◆ Entries shown:
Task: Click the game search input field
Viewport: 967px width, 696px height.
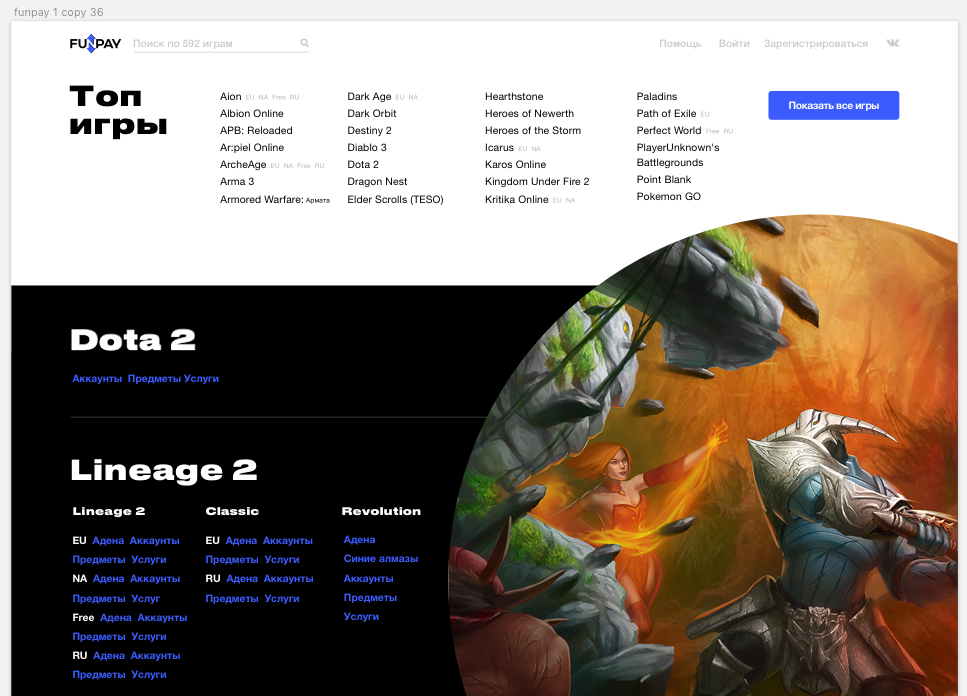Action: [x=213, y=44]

==

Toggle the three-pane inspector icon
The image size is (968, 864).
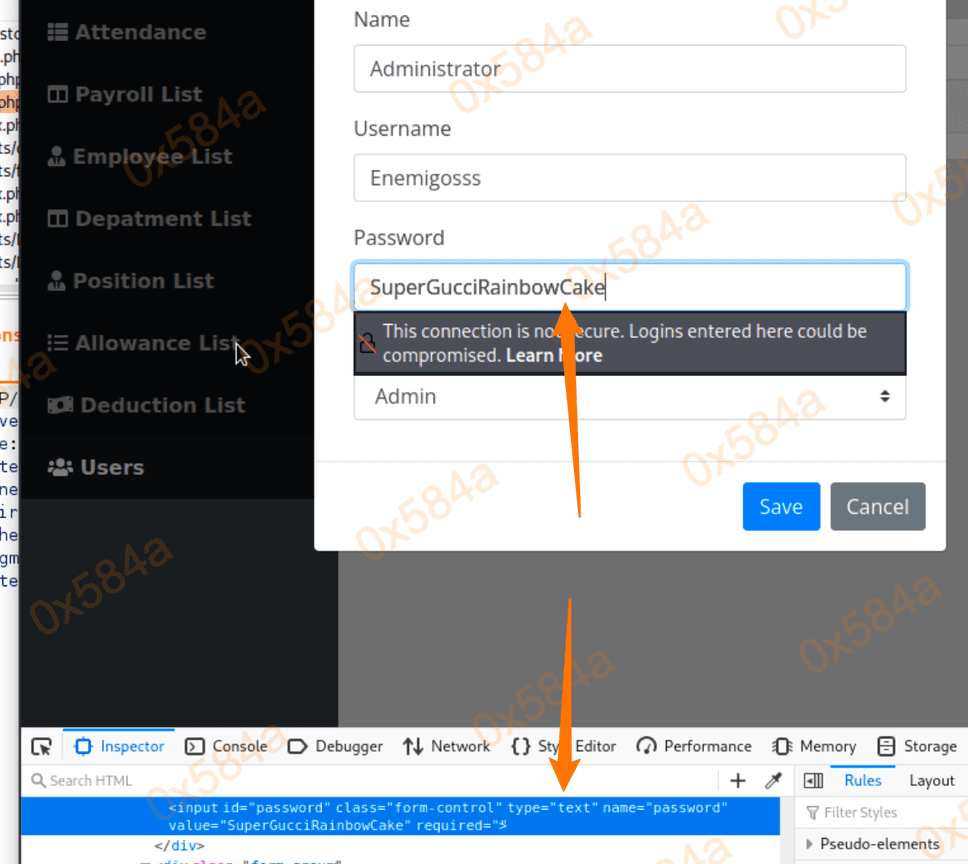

...

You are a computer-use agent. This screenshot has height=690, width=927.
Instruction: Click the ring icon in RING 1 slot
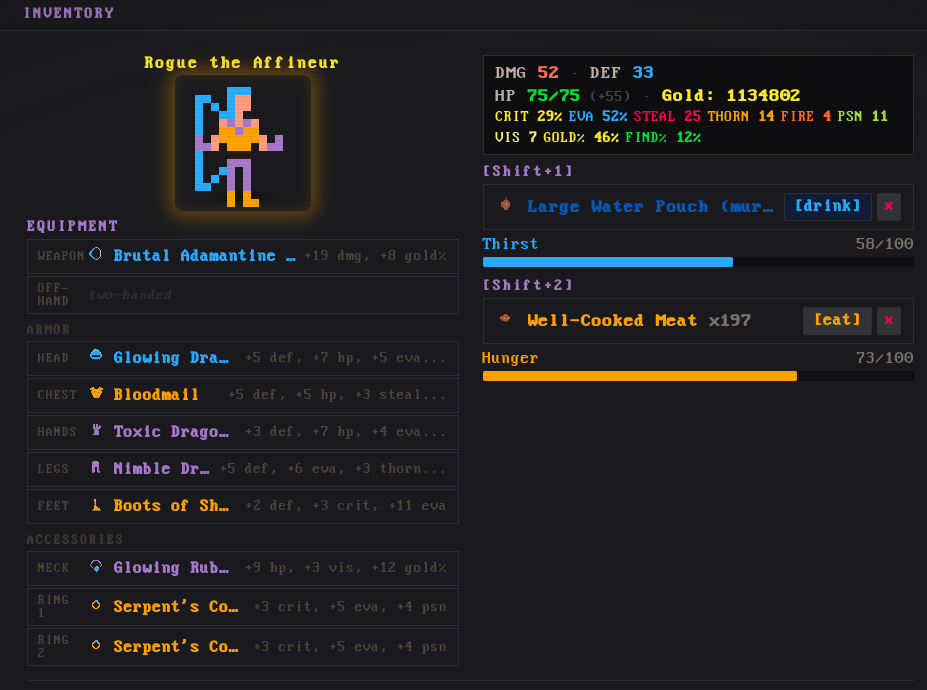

◆ Do this: List the rows between the lines containing "You are a computer-use" and "Instruction: Click the", inclusive, as a numbered list with blank lines omitted.

◆ Task solution:
1. You are a computer-use agent. This screenshot has height=690, width=927.
2. Instruction: Click the ring icon in RING 1 slot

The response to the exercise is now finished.